Re: Re: Re:2 Nice bullshit

"Would that be the pro-life party?"

This is well established – pro life means they are going to protect you until the moment you are born. After that, you’re at best fodder for the next cannon, and the "pro life" people will happily destroy any aid your parents have at keeping you alive after you are spawned.

That One Guy (profile) says:

Re: Re: Re:3 Caring about life right until it's born

Which makes the ‘pro-life’ label rather inaccurate, as they aren’t pro-life so much as pro-birth, and should be labeled as such.

They’re all for a life right up until it’s born, decrying abortion as the ‘murder of helpless babies’, but the second birth happens then those ‘helpless babies’ had best hope that their parent(s) can support them entirely unaided, because safety nets are for corporations, not humans.

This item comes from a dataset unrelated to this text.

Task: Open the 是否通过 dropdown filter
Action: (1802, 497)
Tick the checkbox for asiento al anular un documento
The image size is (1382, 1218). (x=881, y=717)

Scary Devil Monastery (profile) says:

Re: Re: Re:3 Nice bullshit

"…pro life means they are going to protect you until the moment you are born. After that, you’re at best fodder for the next cannon, and the "pro life" people will happily destroy any aid your parents have at keeping you alive after you are spawned."

Oh, it all makes sense. The cult scripture usually followed by the "pro-life" adherents also hold suffering in life as sanctification.

In other words if you are born into misery of yourself and your mother then spend a brief life in hellish suffering, it’s good. Here, have your free pass past the pearly gates as soon as the training wheels come off by you shuffling off your mortal coil in a final burst of despair.

I wish is could say there’s a /s in there but this is actually what all too many christian evangelical death and torture cults believe.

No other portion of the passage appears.